ABOUT THIS TASK = Write out the part of the YAML spec discussion below from "eemeli commented 3" up to and including "e.g. 'TRUE' is undefined.", word for word.

PASSAGE SHOWN =
For 1.3, I think we ought to either throw an error or go with "MUST canonicalize" and "MUST emit a warning", if we can be sure that the parser is working with a 1.3 document. Defaulting to false would be surprising, and we can't ask all implementation to wrap all values in non-native structures.

ingydotnet commented 3 years ago

A few points...

  1. We are assuming !!bool expands to tag:yaml.org,2002:bool. In 1.2 this can be changed with %TAG and in 1.3 also by a schema doc. Obvious, but worth mentioning.
  2. The term "tag resolution" should only be meant to mean the process of assigning a tag based on (1) the non-specific tag of the node, (2) the path leading from the root to the node, and (3) the content (and hence the kind) of the node. Stating things like "explicit tag resolution" makes no sense.
  3. It (in 1.2) is the job of the constructor to map node tags to functions, and then call those functions on each node. We could probably make this clearer in the spec. We should also have more specific terms for the processes, like "tag function binding" (or "tag binding") and "tag function application" (or "tag application" or "constructor function application").
  4. Given that !!bool is governed by yaml.org,2002 it follows that yaml.org,2002 is responsible for defining those functions (and their signatures) which should not allow maybe etc. In 1.3 speak we refer to these as "libraries" and "library interfaces (headers)". In 1.2 its really left to the constructor implementer to DTRT.
  5. The 1.2 spec schema definitions only define "tag resolution" (no tag -> explicit tag). They don't go further, so I don't think that's right to change in 1.2.1.

I think we can add a general section clarifying these points.

ingydotnet commented 3 years ago

I started a branch for spec changes addressing this https://github.com/yaml/yaml-spec/tree/tag-binding-failure

eemeli commented 3 years ago

While looking through @Thom1729's PR on this, I realised that we have an even greater imprecision we need to fix: Nothing in the Core Schema spec actually defines how !!bool TRUE should be parsed.

The problem here is that the regular expressions defined in the core's tag resolution section are only applied for "Scalars with the ? non-specific tag", and if there's an explicit !!bool tag, then the handling e.g. 'TRUE' is undefined.

EXTRACTED MATERIAL =
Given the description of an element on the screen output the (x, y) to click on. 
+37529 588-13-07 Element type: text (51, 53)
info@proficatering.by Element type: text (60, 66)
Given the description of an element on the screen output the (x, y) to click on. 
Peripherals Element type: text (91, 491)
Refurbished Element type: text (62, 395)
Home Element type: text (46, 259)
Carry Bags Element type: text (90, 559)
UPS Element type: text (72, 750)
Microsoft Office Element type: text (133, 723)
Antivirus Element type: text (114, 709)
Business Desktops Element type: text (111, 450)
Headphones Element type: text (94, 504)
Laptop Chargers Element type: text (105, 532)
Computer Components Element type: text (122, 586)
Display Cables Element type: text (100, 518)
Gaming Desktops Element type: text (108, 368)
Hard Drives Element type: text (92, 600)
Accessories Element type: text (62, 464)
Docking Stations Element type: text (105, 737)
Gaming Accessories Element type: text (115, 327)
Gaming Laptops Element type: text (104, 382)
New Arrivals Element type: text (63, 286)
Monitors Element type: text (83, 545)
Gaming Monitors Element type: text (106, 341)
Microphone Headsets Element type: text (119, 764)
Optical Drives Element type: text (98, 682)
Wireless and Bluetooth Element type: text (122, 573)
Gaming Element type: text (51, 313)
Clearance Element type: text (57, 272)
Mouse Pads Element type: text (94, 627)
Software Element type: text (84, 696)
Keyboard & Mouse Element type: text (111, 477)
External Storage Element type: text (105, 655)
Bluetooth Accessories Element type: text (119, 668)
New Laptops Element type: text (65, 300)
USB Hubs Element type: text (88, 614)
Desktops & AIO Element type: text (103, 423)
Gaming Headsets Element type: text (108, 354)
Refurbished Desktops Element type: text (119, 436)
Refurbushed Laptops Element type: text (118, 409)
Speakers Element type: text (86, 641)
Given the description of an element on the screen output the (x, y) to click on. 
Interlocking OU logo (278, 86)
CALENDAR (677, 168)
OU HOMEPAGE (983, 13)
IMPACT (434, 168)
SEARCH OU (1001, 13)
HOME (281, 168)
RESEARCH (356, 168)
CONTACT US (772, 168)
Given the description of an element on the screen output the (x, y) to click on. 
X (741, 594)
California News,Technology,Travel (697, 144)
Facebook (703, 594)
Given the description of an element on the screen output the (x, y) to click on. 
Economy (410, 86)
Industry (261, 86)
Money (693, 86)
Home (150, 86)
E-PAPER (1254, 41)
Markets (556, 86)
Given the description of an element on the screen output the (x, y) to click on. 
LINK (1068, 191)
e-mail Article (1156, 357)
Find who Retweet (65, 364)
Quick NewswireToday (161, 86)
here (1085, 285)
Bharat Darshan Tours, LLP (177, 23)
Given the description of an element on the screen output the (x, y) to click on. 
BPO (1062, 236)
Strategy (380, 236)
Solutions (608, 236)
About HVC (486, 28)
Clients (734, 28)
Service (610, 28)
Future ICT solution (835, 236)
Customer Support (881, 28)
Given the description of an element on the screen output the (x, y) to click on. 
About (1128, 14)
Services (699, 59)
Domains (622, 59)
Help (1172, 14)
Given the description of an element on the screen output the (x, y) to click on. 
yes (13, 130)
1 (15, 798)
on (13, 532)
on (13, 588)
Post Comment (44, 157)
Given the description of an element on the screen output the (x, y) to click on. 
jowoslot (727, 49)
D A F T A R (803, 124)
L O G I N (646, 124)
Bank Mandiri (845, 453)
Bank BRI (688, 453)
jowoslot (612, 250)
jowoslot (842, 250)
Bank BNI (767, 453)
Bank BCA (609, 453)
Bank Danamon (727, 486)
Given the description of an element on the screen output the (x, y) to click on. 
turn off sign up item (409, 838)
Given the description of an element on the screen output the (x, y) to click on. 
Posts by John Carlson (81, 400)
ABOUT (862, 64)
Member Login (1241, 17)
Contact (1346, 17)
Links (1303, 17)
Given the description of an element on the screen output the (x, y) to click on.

ANSWER SECTION =
eemeli commented 3 years ago

While looking through @Thom1729's PR on this, I realised that we have an even greater imprecision we need to fix: Nothing in the Core Schema spec actually defines how !!bool TRUE should be parsed.

The problem here is that the regular expressions defined in the core's tag resolution section are only applied for "Scalars with the ? non-specific tag", and if there's an explicit !!bool tag, then the handling e.g. 'TRUE' is undefined.